Wilfred Chow and Dov Levin. “The Diplomacy of Whataboutism and US Foreign Policy Attitudes.” International Organization 78 (Winter 2024): 103-133. Foreign policy observers are familiar with “whataboutism.” It’s a rhetorical defense by actors that violate international norms by claiming some variation of, “but what about these bad things that all these other holier-than-thou actors are doing?” Russia excels at whataboutism.
Chow and Levin conduct some excellent survey work to see how whataboutism affects U.S. public attitudes. The results are depressing but necessary reading:
Does whataboutism work in global affairs? When states face international criticism, they often respond with whataboutism: accusing their critics of similar faults. Despite its prevalence in policy discussions, whataboutism remains an understudied influence strategy. This study investigates how states use whataboutism to shape American public opinion across various international issues. We find, using survey experiments, that whataboutism mitigates the negative impacts of criticism by reducing public approval of US positions and backing for punitive actions. Whataboutist critiques referencing similar, recent misdeeds have more power to shape opinions. However, the identity of the whataboutist state does not significantly affect effectiveness. US counter-messaging often fails to diminish the effects of whataboutism. These results show that whataboutism can be a potent rhetorical tool in international relations and that it warrants greater attention from international relations scholars.

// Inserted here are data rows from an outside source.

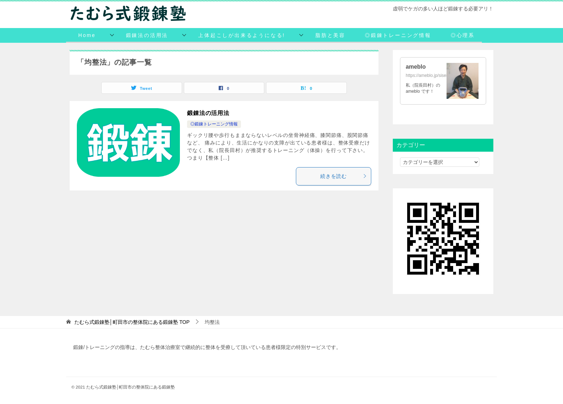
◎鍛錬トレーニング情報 (398, 35)
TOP (132, 322)
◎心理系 (463, 35)
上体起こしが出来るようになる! (241, 35)
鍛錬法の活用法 (147, 35)
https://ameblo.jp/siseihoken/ (433, 75)
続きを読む (343, 176)
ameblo (416, 67)
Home (87, 35)
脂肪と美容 (330, 35)
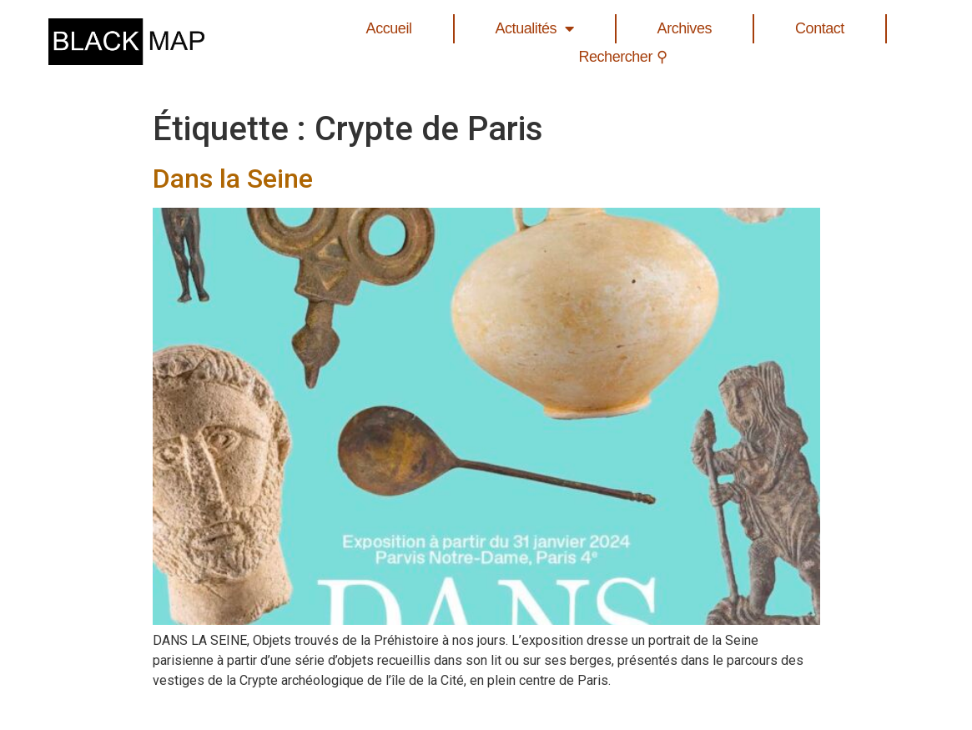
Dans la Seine (233, 178)
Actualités (535, 28)
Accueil (389, 28)
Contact (819, 28)
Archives (684, 28)
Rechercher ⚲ (622, 56)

Soyoung Lee, “Resources and Territorial Claims: Domestic Opposition to Resource-Rich Territory,” International Organization 79 (forthcoming, published online August 29, 2024). I haven’t read this one yet, but it seems like a juicy thesis! Here’s the abstract:
Are states more interested in claiming territories that have economic resources? While previous theories of international relations assume that resources make a territory more tempting to claim, all else equal, I argue that certain types of economic resources can make states less willing to claim a territory. The presence of capital-intensive resources—such as oil or minerals—raises concerns about how the benefits of acquiring the territory would be distributed within the nation. These distributional concerns make it harder and costlier for leaders to mobilize widespread and consistent support for claiming resource-rich lands. Using original geocoded data on territorial claims in South America from 1830 to 2001, I show that states are indeed less likely to claim lands that have oil or minerals, even when they can be claimed for historical or administrative reasons. I then illustrate the theoretical mechanism through a case study of Bolivia, comparing Bolivian attitudes toward reclaiming its two lost provinces, the Chaco and the Litoral. By showing how the presence of economic resources can become a liability in mobilizing unified support, this paper questions the widespread assumption that resources make territories more desirable to claim.

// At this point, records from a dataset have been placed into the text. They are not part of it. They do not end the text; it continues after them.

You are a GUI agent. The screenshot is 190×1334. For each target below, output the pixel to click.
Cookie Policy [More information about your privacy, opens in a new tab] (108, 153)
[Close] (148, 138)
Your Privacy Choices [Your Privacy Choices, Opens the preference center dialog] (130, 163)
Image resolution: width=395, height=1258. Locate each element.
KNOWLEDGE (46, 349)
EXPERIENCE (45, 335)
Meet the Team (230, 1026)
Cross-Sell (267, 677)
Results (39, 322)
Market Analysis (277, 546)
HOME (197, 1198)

Latin America is a slightly weird region when it comes to international relations theory testing, but this a very interesting argument — so interesting I might need to revise my fall course syllabi at the last minute!

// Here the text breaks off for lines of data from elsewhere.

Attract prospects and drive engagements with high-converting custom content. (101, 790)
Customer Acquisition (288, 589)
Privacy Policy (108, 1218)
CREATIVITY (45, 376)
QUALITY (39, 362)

Okay, everyone — back to reading!
How to put this… if you write the sentence, “In recent years, for a new book, I have spent time in a community of like-minded thinkers who take calculated risks for a living,” and you consider the possibility that this like-minded group might make correlated errors in their judgment, you might be suffering from groupthink.
Read Dave Karpf’s epic BlueSky thread for a page-by-page critique of Silver’s book.
It seems odd to treat whataboutism as specifically anti-American, and to identify it so closely with Russia (it was a staple of Soviet-era rhetoric, but not nearly so much for Putin).
The most prevalent form of whataboutism in contemporary debate is its use to defend Israel against criticism for war crimes etc. Here's a typical example from Bret Stephens in the NY Times
https://www.nytimes.com/2024/08/27/opinion/gaza-protests-venezuela.html
Thanks for the reference to Karpf … saved me reading Silver’s latest!